この部室にもっと人が溢れていた、あの愛しい日々の始まり。
わたしと一条くんが出会ったのは、入部が確定したあと。
新入部員歓迎会の顔合わせの時で。
このために借りた多目的室に足を踏み入れれば、机をいくつもくっつけて周りをぐるりと囲む椅子。
1年生はそこに座って、なんて見知らぬ男の子……一条くんの横に座らされてすごく緊張したんだよね。

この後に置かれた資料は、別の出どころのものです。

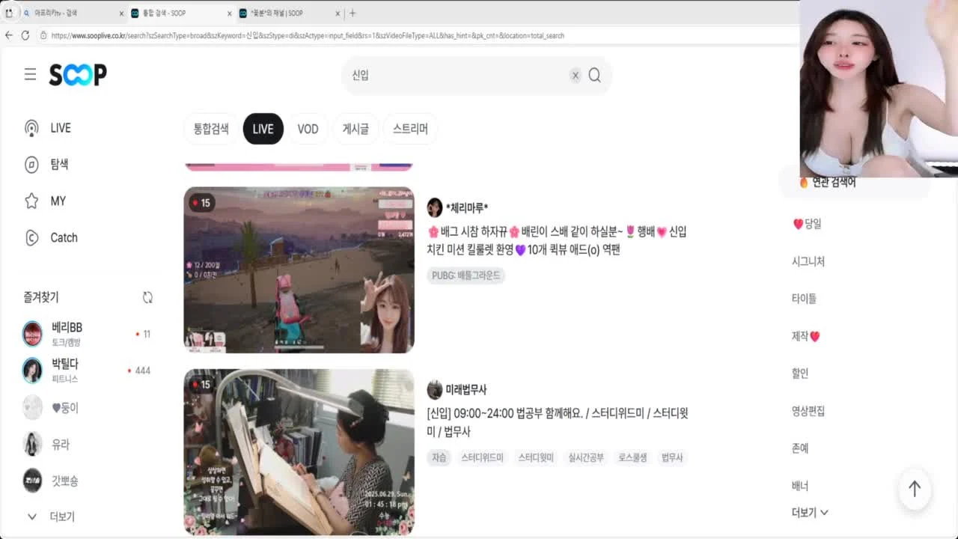Screen dimensions: 958x539
Task: Reload the page with browser refresh icon
Action: (x=25, y=35)
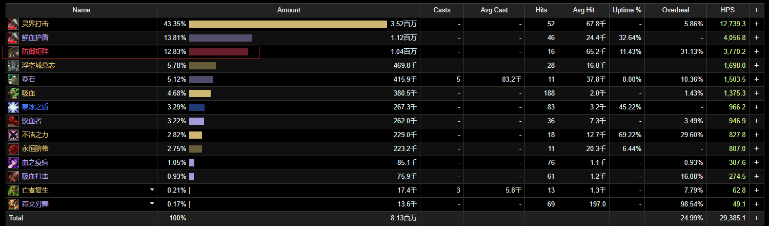This screenshot has width=769, height=226.
Task: Click the 吸血打击 spell icon
Action: (13, 177)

先輩たちが用意してくれたお菓子やジュースを口にしながら、ゲームをしておしゃべりを楽しむ。
自然と緊張がほどけてなくなるのが自分でもわかった。
それでも、口数の少ない一条くんとは会話が弾まなかった。
それは、毎週月曜日と木曜日。
文芸部の活動日に顔を合わせたり、ふたりきりになるようになっても……今だって変わらない。
わたしたちの間には、すぐに沈黙が落ちる。
それなのに、どうしてかな。
言葉を扱うわたしたちなのに、それがなくても同じ部屋にいるだけで、通路を挟んで隣に座るだけで心地よかった。
そんなことは初めてだった。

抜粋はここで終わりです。